TASK MATERIAL:
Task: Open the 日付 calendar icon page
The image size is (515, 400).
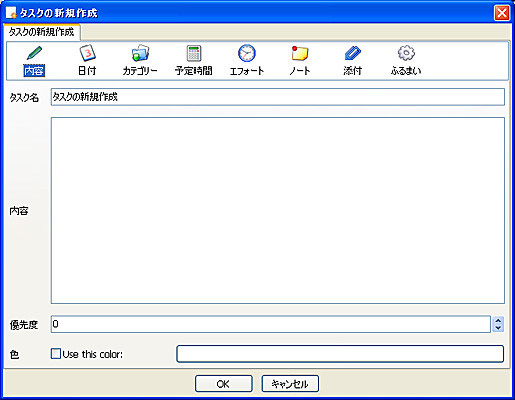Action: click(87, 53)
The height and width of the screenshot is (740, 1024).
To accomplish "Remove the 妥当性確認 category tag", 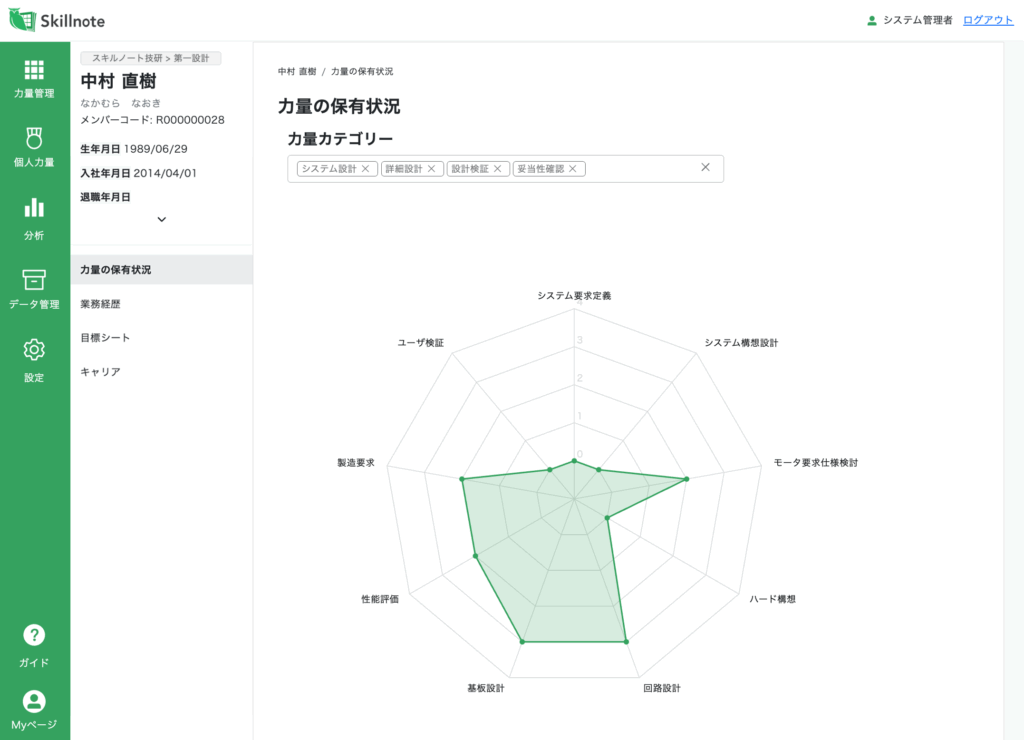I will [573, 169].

--

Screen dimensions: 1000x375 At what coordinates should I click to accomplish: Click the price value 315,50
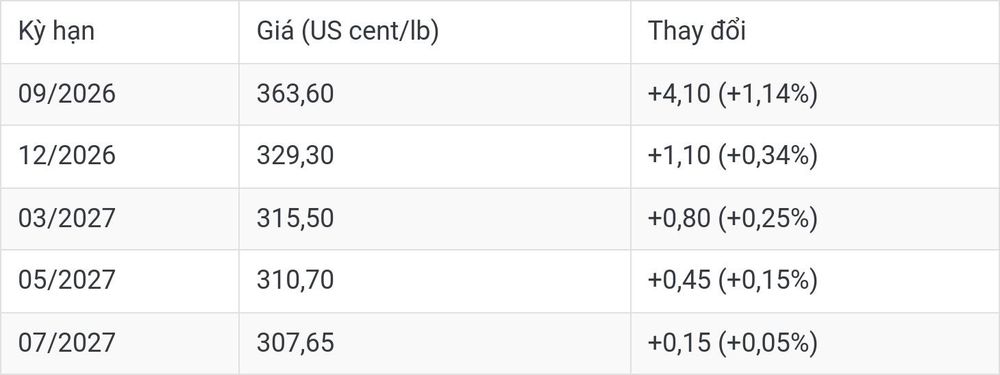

---

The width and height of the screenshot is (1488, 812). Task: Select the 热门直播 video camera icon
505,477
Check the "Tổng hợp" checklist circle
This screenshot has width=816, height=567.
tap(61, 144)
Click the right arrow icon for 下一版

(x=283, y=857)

AIM OF THE TASK: Convert the entries from the line containing "The width and" through the line containing "(x=283, y=857)", inclusive, into a JSON list of strings with one string per line, omitting blank lines.

FINAL ANSWER:
[
  "The width and height of the screenshot is (1488, 812). Task: Select the 热门直播 video camera icon",
  "505,477",
  "Check the \"Tổng hợp\" checklist circle",
  "This screenshot has width=816, height=567.",
  "tap(61, 144)",
  "Click the right arrow icon for 下一版",
  "(x=283, y=857)"
]